EXERCISE DATA Start Marker
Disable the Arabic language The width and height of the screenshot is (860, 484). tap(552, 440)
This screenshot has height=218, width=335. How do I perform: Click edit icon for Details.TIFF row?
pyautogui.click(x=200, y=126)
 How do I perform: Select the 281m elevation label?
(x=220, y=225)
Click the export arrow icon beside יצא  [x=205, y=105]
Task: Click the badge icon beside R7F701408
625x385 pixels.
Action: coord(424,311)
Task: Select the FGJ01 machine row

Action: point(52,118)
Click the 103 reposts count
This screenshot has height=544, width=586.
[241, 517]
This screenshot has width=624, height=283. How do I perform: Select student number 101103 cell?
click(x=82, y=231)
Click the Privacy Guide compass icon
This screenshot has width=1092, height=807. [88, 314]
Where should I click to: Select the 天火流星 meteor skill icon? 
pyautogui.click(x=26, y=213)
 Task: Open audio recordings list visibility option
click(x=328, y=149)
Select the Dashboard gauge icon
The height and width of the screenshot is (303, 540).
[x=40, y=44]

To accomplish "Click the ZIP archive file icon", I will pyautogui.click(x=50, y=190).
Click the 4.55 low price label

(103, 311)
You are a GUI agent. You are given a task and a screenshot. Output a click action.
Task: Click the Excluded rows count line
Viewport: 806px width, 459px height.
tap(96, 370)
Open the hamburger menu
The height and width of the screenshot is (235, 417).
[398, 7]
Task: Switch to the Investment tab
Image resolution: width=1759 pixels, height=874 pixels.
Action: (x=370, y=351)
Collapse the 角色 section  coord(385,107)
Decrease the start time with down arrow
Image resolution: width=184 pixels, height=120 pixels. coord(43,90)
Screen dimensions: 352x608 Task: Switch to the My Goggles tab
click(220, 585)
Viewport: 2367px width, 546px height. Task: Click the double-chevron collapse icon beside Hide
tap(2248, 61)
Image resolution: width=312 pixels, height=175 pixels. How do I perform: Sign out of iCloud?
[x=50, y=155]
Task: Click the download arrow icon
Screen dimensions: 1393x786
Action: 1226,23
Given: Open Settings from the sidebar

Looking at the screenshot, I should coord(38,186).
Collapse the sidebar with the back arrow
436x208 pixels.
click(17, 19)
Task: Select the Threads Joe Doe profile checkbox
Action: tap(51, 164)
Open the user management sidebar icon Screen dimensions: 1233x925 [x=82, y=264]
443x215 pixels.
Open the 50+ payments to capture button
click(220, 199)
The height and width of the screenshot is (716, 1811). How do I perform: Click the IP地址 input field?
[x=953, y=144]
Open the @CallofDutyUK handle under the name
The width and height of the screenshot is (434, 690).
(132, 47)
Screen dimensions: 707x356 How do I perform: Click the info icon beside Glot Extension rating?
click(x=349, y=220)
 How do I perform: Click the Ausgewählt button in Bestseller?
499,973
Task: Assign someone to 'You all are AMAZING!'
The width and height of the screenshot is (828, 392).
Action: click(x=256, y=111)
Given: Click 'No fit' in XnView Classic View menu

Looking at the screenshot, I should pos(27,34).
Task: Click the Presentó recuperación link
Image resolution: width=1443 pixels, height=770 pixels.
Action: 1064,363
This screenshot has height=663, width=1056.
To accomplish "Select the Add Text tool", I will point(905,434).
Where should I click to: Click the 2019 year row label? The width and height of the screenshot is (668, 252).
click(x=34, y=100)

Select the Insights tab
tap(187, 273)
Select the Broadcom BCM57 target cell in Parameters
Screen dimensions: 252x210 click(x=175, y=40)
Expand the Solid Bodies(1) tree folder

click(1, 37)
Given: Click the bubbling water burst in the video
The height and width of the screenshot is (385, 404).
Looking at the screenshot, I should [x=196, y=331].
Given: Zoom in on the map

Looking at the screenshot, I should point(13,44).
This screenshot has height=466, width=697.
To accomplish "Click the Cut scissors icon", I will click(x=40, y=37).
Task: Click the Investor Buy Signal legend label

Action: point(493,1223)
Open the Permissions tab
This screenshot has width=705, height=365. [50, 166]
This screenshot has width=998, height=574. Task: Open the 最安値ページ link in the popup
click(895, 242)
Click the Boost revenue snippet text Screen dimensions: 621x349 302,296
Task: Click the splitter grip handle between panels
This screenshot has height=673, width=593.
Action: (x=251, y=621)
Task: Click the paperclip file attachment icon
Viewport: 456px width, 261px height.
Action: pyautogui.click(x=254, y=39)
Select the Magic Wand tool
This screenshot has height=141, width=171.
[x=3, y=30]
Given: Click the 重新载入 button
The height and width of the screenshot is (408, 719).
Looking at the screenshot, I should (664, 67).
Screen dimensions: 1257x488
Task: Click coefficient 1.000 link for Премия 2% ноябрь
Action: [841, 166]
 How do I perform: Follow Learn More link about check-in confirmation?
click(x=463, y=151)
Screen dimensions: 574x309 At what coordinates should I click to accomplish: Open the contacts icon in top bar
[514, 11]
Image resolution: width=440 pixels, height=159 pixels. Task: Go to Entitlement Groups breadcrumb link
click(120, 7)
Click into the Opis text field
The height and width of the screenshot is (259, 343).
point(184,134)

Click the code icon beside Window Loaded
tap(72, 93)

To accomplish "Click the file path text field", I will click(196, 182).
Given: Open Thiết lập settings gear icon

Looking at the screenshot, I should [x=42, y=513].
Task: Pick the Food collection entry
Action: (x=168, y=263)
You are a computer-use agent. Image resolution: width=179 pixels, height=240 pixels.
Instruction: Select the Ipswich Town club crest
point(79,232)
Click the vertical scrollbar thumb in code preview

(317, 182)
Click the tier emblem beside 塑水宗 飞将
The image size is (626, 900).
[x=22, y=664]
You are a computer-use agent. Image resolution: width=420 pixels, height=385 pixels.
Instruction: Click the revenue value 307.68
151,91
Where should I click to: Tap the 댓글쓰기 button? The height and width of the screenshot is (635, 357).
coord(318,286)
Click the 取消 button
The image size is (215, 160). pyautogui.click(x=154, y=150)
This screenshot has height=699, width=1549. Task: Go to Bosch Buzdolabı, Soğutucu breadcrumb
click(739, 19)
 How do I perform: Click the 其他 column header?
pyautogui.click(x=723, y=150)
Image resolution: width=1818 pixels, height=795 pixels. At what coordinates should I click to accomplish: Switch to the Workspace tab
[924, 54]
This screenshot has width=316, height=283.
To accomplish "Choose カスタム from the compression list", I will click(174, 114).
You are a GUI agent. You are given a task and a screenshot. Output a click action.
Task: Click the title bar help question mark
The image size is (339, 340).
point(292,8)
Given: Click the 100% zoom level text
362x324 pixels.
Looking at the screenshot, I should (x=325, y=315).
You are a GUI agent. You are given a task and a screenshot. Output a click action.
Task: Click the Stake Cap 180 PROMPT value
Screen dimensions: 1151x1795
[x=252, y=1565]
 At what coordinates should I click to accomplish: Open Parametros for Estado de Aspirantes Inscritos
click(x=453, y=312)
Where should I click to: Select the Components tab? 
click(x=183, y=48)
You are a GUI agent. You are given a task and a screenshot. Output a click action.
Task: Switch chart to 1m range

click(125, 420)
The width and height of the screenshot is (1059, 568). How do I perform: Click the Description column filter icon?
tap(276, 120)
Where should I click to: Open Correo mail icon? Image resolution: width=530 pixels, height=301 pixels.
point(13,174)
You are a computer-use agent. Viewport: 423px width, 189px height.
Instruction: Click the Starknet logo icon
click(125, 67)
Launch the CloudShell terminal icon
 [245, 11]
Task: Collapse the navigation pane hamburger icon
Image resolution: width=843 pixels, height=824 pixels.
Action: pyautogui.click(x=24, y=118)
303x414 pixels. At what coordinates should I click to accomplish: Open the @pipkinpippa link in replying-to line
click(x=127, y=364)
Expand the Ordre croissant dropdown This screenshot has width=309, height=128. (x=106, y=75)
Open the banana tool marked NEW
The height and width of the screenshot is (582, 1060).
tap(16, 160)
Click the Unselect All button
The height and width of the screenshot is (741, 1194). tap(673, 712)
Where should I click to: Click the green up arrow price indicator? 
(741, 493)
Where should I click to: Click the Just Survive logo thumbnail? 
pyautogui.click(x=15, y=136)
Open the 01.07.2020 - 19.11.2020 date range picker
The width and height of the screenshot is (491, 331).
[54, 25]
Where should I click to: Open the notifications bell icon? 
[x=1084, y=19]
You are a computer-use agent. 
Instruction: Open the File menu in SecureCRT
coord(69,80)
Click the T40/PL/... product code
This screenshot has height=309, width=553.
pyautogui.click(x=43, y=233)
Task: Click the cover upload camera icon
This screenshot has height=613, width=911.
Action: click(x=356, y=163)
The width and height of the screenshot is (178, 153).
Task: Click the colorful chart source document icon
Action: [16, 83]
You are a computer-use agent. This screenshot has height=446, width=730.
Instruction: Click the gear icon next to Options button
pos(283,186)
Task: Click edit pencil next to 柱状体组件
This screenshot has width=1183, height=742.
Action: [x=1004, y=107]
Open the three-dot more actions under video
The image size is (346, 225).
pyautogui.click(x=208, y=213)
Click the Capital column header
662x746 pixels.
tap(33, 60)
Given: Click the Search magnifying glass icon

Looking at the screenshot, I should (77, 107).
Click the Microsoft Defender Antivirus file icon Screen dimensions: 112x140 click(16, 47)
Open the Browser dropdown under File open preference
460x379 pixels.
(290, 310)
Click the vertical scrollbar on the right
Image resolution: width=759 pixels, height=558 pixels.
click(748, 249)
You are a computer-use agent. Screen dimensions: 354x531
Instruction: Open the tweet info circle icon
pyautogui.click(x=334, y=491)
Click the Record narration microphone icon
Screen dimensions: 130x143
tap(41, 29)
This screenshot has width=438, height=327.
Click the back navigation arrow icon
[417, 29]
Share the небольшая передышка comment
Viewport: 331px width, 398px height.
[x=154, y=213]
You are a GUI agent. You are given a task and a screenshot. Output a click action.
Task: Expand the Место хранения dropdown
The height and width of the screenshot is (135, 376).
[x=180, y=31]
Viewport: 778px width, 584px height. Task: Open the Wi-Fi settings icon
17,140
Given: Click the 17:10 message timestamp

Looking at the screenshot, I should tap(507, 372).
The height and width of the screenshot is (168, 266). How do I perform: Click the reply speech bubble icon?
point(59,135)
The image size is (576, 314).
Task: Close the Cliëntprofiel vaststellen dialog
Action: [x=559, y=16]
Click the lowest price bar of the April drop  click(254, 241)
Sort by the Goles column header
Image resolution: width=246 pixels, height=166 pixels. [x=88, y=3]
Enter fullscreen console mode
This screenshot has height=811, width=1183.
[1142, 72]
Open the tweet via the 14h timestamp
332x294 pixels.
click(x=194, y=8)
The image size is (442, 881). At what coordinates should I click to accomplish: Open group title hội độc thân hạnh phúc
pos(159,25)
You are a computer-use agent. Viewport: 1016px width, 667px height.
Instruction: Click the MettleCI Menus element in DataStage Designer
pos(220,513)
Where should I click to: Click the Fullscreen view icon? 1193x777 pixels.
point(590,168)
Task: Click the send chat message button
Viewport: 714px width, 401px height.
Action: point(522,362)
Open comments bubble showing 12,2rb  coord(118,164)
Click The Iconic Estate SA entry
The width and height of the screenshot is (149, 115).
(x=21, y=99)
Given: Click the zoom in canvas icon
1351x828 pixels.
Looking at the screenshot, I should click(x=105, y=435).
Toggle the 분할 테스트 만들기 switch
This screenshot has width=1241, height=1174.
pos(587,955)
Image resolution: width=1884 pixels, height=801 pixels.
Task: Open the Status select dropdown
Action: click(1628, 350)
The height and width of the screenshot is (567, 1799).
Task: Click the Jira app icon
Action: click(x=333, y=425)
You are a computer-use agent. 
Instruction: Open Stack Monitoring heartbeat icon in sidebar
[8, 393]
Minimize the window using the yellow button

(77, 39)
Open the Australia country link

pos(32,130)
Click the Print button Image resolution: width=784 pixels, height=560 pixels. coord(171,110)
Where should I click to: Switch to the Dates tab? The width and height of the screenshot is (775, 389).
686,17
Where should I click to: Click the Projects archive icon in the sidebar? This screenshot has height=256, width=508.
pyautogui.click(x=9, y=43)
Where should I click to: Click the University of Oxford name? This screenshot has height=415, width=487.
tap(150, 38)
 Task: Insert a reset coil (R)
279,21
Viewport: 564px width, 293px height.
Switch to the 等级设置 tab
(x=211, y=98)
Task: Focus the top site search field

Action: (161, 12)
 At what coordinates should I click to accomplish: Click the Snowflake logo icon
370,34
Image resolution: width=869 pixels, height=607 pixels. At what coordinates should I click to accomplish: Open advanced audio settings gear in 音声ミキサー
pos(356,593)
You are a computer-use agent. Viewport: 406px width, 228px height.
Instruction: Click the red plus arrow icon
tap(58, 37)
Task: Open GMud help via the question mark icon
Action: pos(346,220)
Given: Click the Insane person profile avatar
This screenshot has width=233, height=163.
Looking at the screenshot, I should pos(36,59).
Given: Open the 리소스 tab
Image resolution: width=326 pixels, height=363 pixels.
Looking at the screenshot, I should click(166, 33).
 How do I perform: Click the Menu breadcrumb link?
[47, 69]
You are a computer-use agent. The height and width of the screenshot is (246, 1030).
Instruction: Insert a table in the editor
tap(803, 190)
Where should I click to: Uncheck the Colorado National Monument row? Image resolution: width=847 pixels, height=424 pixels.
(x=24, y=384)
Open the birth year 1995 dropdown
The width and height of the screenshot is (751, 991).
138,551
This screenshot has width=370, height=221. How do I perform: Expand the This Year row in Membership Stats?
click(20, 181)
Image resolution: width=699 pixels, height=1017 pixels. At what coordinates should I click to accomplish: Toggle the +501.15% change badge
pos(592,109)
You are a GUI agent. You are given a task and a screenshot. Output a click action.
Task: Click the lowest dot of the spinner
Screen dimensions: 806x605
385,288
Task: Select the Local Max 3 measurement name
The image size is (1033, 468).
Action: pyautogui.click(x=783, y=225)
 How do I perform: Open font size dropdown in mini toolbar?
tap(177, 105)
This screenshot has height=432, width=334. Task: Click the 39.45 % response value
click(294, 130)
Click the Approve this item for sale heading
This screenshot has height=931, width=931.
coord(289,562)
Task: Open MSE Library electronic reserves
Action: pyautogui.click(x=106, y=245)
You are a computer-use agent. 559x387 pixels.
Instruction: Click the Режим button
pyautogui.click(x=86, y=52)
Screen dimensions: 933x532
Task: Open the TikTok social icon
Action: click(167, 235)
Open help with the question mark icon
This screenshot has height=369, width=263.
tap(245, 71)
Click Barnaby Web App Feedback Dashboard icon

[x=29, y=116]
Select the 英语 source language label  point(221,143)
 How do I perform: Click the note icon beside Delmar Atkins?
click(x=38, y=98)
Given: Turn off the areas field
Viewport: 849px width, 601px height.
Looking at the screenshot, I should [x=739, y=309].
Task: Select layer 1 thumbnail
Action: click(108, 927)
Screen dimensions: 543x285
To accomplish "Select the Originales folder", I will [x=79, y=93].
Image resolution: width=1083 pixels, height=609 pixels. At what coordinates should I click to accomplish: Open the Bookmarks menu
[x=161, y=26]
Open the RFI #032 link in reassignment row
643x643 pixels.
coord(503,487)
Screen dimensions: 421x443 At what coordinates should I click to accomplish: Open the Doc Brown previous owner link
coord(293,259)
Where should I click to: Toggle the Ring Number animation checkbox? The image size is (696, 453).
EXERCISE DATA End Marker
WHAT YOU ARE ASKED TO DO:
Examine the records and pull out every line where the string "hamburger" occurs.

EXERCISE RESULT:
Open the hamburger menu
Task: Collapse the navigation pane hamburger icon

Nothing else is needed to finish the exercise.